ÉCHEC ET MASQUES - Yseult Gouachon
Rae sonna la cloche et retourna le sablier.
Nuit pâle et jour sombre. L’inverse peut-être. Qu’importe.
Il s’en moquait, c’était l’heure. Une fois encore.
Son soupir resta seul tandis qu’il s’éloignait lentement dans le long couloir.
Les miettes d’anciens piliers craquaient à son passage.
Noir blanc noir blanc noir blanc fissure noir blanc…
Le sol connaissait bien la fatigue de ses pas, les ourlets de sa cape trop vaste qui traçaient un peu de clarté dans la poussière du vieux marbre.
Car Rae était fatigué, oui. Las de ses épaules broyées par le tissu pourpre. Las d’avoir oublié son propre visage sous le poids des autres.
Et pourtant, il marchait une fois de plus. Il marchait vers là-bas, ce là-bas qu’il redoutait avec suffisamment d’amour pour y pénétrer quand même.

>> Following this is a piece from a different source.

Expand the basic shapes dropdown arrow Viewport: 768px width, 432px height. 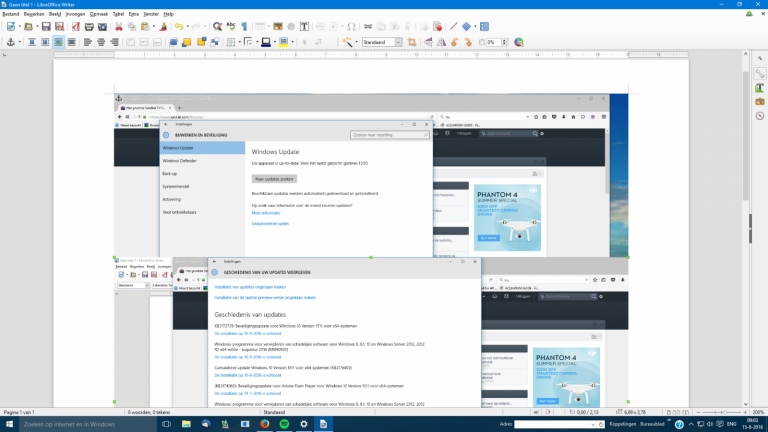point(473,26)

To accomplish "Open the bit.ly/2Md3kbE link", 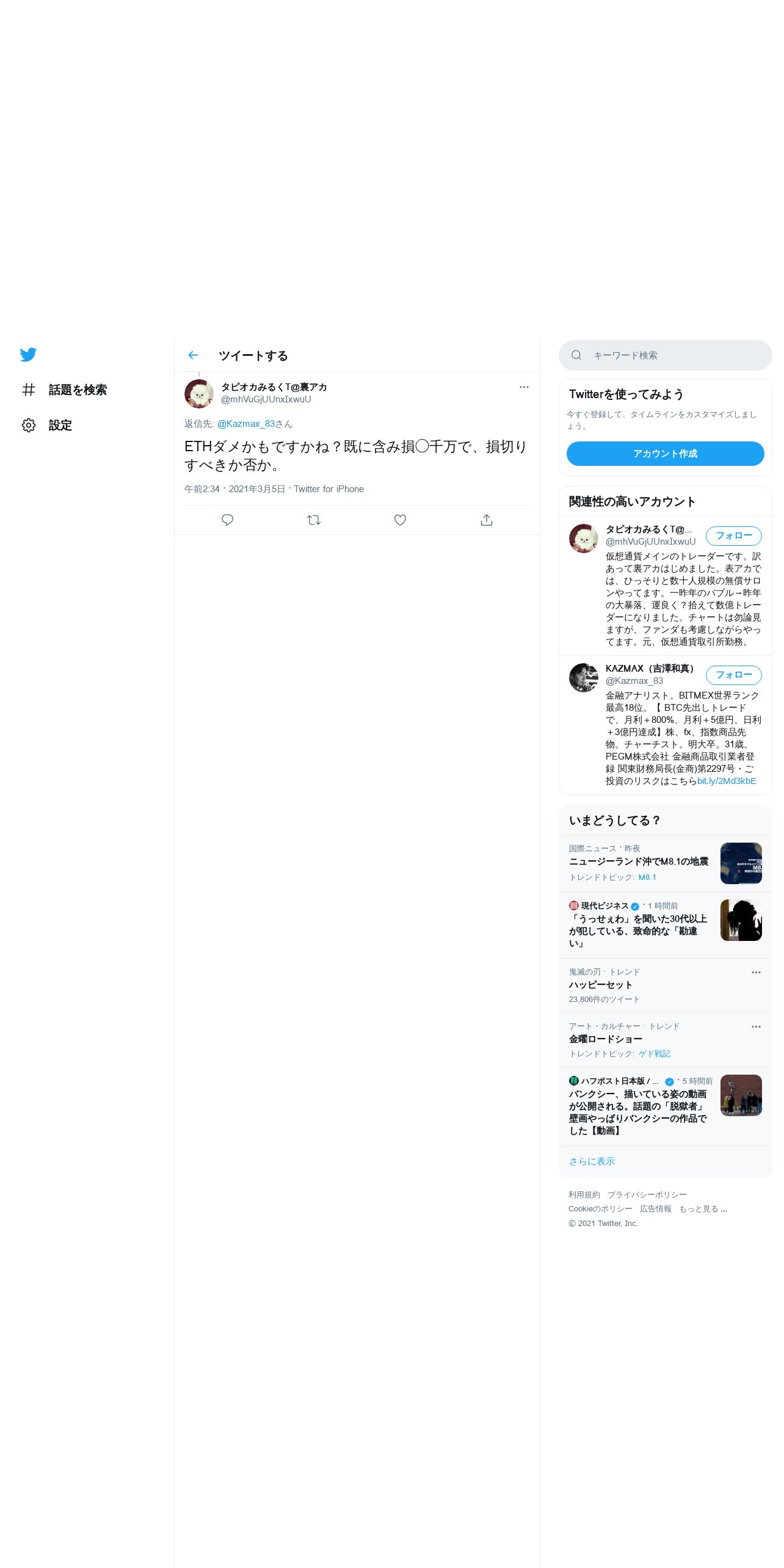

Les rouages intemporels s’étaient remis en marche, il ne les avait pas arrêtés. Il n’avait pas su le faire.
Son cœur se crispait sous l’étau de sa lâcheté mais Rae gardait le regard droit. Car aujourd’hui, ce serait fini. Aujourd’hui, il la sauverait.
Aujourd’hui il la tuerait.
Face à la porte, Rae mit son masque et dans le tonnerre des battants qui s’ouvrent, le Fou entra.
Vide, toujours vide cette grande salle à ciel ouvert. Le plafond gisait en débris éparpillés.
Mais la Dame était là.
Immobile sur son trône de titan, elle l’attendait. A ses côtés restaient les vestiges d’un siège vide.
Le Fou s’inclina. Le sang battait violemment sa tempe. Aujourd’hui.
D’un geste gracieux, elle l’invita à commencer. Alors il commença.
Il se mit à danser, à sauter, à s’empêtrer dans cette maudite cape.
Les traits creusés sourirent. Pouvait-elle avoir une peau plus pâle encore ?
Le Fou souriait, il souriait toujours, même lorsqu’il pleurait. Les gouttes amères lui noyaient la bouche.
Sortant un poignard, il poursuivit son ballet grotesque. Jonglant habilement, la lame volait, tombait, tranchait sans mordre.
Maintenant. Le métal gelé se glissa subtilement entre deux doigts et…
La Dame rit.
Dans les mains du Fou le poignard défaillit.
Et la danse continua, et la danse s’acheva. Sans un mot il s’inclina et partit.
Derrière la porte, Rae laissa le masque s’écraser au sol. Il avait échoué.
Il échouait sans cesse. Pourtant pas encore, il ne devait pas encore baisser les bras. Aujourd’hui n’était pas terminé.
Et puis il était l’heure, l’heure du Cavalier. Rae sonna la cloche et retourna le sablier.